Pour terminer cette démonstration, lisons son code postal : H2J 2W6 [note : ce code n'est plus celui des Communications Lise Raymond]. Puisque certains affirment qu’on peut faire dire n’importe quoi aux chiffres, prenons les lettres cette fois-ci : H, J et W. Si on additionne leur valeur respective au Scrabble™ (H : 4, J : 8, et W : 10), on obtient le nombre 22, nombre indubitablement divisible par 2, ce qui donne 11, et 11 en langage binaire, ça équivaut au chiffre 3, le nombre parfait, celui de la Sainte-Trinité. Alléluia ! et si ce n’est pas là le cautionnement divin des Communications Lise Raymond, je veux bien brûler en enfer, parce qu’anyway, ça doit être pas mal moins collant qu’à Montréal au début juillet…

Enfin… Tout ça pour dire qu’avec tous les petits trucs mnémotechniques que vous venez d’apprendre, vous devriez être en mesure de vous souvenir de tous ces numéros : numéros qui, soit dit en passant, peuvent faire la différence, pour vos artistes, entre une reconnaissance sympathique des médias de Boucherville à leur égard et un succès de masse à l’échelle planétaire. (On exagère un peu, mais bon, McDonald’s affirme dans ses publicités que ses hamburgers se mangent…)

Les Communications Lise Raymond vous souhaitent donc un bel été et en profitent pour vous rappeler que du 14 au 21 juillet 1997, si vous frappez constamment le répondeur, c’est parce que les bureaux sont fermés pour cause de vacances.

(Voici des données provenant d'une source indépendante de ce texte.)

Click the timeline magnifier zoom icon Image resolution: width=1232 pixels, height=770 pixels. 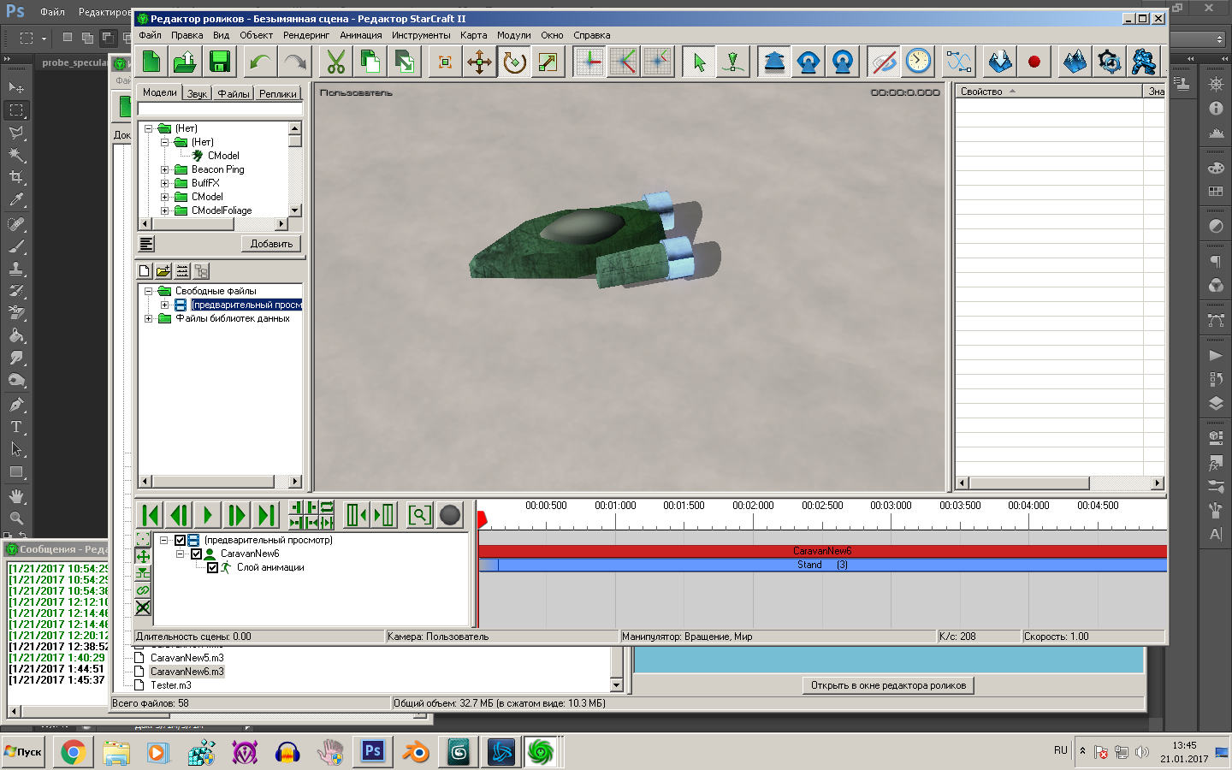tap(418, 515)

Mais n’ayez crainte, les vilains filous qui imaginent pouvoir profiter de cette période pour entrer illégalement chez Lise afin de la dévaliser vilement auront une surprise de taille : en plus du charmant Jeffrey Dahmer, doberman de profession qui est nourri avec de la salade et des biscottes en prévision de ce moment depuis le 5 janvier 1997, Lise vient de faire l’Acquisition d’un rottweiler encore plus féroce qu’elle n’a eu d’autres choix que de baptiser Mike Tyson.